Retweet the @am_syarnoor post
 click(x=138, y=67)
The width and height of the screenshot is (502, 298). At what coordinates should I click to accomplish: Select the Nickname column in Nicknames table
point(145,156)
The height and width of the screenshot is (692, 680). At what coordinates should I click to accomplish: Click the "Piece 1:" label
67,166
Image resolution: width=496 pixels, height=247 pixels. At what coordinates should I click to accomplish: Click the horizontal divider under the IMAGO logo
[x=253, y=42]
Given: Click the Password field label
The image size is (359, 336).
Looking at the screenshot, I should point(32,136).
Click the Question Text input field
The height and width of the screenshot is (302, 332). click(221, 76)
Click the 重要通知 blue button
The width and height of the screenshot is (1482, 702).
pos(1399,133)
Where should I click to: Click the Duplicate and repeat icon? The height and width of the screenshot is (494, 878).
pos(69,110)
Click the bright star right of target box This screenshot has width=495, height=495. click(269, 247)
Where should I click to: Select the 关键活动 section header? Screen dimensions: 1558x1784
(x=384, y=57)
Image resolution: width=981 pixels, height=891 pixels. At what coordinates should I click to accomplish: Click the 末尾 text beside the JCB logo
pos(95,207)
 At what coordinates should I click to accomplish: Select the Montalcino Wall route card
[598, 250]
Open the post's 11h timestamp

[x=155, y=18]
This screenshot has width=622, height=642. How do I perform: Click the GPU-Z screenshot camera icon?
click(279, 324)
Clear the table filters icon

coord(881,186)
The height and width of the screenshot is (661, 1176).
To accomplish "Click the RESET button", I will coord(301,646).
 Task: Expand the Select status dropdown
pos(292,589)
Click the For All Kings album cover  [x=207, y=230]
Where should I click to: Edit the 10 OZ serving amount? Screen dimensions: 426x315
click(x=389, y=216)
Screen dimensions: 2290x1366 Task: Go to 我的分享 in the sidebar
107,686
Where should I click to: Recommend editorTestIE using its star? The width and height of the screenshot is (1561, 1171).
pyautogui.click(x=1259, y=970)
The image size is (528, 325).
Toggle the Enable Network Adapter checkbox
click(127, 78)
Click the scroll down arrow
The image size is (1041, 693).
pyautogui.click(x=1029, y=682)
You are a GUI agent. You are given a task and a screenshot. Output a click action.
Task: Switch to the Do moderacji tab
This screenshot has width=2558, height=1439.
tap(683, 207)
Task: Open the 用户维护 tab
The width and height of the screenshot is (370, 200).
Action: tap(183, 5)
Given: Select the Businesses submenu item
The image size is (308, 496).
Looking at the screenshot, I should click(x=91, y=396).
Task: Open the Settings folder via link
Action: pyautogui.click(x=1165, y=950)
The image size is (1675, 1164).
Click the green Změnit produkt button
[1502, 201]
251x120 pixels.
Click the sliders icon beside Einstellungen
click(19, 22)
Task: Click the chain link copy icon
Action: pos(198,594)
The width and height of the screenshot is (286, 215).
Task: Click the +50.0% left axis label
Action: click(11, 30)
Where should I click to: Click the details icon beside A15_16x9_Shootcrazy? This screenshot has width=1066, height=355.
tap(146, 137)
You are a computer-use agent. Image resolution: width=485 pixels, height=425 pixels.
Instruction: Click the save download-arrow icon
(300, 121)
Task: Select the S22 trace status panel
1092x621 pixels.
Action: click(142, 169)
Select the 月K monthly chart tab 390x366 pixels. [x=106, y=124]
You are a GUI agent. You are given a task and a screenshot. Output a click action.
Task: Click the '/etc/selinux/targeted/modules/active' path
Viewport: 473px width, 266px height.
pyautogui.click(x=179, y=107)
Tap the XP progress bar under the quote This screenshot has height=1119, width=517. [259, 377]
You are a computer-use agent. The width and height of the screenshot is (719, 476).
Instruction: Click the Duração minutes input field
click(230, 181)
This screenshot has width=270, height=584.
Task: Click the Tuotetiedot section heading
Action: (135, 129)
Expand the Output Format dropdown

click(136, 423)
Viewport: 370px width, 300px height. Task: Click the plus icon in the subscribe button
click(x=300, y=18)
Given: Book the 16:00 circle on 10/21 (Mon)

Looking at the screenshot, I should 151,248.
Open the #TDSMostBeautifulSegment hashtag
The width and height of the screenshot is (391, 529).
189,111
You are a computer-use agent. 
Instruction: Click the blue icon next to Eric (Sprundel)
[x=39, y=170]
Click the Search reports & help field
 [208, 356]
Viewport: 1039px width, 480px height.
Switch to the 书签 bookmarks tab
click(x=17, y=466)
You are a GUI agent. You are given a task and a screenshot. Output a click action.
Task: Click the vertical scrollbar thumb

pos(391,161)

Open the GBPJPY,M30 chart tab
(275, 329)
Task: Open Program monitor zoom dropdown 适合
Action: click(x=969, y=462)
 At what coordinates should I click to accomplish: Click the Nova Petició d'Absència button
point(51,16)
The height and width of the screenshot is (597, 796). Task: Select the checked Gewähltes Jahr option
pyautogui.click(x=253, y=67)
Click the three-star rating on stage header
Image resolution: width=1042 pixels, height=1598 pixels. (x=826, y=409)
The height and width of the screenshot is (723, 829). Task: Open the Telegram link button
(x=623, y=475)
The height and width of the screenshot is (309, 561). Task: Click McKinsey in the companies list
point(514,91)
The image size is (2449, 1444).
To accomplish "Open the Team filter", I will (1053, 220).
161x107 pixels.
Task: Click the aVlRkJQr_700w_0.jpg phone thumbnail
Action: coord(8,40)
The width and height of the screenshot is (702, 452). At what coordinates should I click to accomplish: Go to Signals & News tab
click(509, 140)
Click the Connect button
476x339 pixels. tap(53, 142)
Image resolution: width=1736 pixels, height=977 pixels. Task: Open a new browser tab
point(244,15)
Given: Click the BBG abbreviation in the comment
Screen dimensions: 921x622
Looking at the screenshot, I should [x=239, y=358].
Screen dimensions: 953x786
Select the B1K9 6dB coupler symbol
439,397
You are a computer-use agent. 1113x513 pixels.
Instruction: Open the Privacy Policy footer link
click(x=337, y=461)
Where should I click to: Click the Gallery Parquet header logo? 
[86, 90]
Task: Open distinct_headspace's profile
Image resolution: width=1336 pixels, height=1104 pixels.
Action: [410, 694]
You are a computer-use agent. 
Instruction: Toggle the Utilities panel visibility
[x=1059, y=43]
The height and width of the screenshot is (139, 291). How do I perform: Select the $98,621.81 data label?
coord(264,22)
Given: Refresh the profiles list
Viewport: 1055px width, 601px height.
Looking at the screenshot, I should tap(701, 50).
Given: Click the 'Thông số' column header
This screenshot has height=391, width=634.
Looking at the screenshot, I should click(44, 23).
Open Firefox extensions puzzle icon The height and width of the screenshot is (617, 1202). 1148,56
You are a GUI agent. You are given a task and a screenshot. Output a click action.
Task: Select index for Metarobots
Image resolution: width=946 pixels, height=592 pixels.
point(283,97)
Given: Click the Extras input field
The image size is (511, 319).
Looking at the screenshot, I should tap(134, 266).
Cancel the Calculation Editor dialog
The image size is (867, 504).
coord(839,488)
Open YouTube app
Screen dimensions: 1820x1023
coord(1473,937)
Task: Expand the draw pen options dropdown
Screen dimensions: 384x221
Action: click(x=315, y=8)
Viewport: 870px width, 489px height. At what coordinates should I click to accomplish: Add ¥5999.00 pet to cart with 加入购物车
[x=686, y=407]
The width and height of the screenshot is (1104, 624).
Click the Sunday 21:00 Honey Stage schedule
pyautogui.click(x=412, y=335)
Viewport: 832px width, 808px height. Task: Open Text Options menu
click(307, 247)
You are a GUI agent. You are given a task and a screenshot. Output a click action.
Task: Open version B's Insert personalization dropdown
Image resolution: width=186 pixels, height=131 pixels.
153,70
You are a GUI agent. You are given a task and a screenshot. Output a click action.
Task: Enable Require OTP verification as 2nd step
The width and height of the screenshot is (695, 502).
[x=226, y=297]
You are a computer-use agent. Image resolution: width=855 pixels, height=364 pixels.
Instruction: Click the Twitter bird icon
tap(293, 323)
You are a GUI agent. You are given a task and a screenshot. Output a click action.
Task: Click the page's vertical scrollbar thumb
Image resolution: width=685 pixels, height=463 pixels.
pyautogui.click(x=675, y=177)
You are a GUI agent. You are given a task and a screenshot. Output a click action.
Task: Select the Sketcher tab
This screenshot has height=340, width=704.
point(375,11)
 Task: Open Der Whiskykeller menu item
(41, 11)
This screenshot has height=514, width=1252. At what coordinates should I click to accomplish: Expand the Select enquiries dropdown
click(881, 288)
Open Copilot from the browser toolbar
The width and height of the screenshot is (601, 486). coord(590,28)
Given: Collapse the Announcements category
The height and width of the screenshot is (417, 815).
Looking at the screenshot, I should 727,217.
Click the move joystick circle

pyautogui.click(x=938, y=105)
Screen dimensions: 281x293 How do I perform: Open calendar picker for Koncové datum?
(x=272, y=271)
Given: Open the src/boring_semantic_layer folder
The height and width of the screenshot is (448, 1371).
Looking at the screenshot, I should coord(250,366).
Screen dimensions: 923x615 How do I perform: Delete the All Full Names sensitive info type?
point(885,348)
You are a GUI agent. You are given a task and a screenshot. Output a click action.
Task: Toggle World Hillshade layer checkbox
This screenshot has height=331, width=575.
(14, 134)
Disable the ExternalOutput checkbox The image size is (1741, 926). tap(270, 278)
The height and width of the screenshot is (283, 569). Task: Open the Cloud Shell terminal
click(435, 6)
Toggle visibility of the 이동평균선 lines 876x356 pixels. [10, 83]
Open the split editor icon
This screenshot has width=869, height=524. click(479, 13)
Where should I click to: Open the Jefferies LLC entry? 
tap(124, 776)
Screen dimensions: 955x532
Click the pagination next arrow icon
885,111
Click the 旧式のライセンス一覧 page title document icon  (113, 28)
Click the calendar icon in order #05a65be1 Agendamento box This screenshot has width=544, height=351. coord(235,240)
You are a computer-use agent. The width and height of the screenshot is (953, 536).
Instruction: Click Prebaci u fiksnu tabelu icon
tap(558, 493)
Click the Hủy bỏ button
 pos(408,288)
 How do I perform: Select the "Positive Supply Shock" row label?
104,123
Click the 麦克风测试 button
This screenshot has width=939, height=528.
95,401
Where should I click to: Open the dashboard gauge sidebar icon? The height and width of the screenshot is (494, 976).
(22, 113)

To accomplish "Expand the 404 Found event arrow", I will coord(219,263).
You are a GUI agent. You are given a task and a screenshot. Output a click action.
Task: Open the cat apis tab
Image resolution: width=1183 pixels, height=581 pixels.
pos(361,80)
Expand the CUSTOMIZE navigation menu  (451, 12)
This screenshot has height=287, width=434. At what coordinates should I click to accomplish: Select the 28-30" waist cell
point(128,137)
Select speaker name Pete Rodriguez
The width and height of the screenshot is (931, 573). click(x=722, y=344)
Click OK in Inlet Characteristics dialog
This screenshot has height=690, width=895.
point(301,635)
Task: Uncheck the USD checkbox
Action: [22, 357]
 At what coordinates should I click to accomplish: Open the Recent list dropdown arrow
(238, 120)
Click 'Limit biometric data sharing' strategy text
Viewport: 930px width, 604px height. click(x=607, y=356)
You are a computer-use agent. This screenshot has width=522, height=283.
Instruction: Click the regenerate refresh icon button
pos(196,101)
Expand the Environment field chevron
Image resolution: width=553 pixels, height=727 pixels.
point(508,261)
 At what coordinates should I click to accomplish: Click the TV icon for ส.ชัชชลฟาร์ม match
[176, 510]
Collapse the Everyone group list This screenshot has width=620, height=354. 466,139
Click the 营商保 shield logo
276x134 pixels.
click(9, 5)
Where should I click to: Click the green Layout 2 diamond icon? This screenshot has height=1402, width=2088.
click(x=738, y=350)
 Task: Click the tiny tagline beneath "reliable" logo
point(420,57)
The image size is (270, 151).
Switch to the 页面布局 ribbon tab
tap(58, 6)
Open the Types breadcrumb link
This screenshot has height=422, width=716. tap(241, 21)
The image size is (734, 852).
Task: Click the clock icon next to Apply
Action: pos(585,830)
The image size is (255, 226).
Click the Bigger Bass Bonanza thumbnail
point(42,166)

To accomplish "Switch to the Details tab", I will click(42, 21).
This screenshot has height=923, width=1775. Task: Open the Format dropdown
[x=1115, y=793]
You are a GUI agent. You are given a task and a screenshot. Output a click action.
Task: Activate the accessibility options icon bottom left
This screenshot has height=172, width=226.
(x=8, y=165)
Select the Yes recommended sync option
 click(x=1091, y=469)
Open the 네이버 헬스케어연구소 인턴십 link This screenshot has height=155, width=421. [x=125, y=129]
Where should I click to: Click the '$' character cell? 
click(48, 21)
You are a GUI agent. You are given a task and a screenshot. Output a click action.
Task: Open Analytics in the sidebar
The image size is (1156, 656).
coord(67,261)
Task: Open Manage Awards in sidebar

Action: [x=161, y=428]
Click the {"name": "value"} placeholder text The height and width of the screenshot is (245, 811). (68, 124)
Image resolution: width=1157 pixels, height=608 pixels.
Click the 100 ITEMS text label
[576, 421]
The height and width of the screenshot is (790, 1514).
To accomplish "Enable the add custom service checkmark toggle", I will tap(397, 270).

_ _ _ _

**Exercise objective**
Render everything from the start of the listing down to the line containing "Click the bright", inclusive, as a Markdown table with the columns Row and Line: Row holds a sequential row number, Line holds the line itself, and blank lines are omitted.

**Correct answer**
| Row | Line |
|---|---|
| 1 | Retweet the @am_syarnoor post |
| 2 |  click(x=138, y=67) |
| 3 | The width and height of the screenshot is (502, 298). At what coordinates should I click to accomplish: Select the Nickname column in Nicknames table |
| 4 | point(145,156) |
| 5 | The height and width of the screenshot is (692, 680). At what coordinates should I click to accomplish: Click the "Piece 1:" label |
| 6 | 67,166 |
| 7 | Image resolution: width=496 pixels, height=247 pixels. At what coordinates should I click to accomplish: Click the horizontal divider under the IMAGO logo |
| 8 | [x=253, y=42] |
| 9 | Given: Click the Password field label |
| 10 | The image size is (359, 336). |
| 11 | Looking at the screenshot, I should point(32,136). |
| 12 | Click the Question Text input field |
| 13 | The height and width of the screenshot is (302, 332). click(221, 76) |
| 14 | Click the 重要通知 blue button |
| 15 | The width and height of the screenshot is (1482, 702). |
| 16 | pos(1399,133) |
| 17 | Where should I click to: Click the Duplicate and repeat icon? The height and width of the screenshot is (494, 878). |
| 18 | pos(69,110) |
| 19 | Click the bright star right of target box This screenshot has width=495, height=495. click(269, 247) |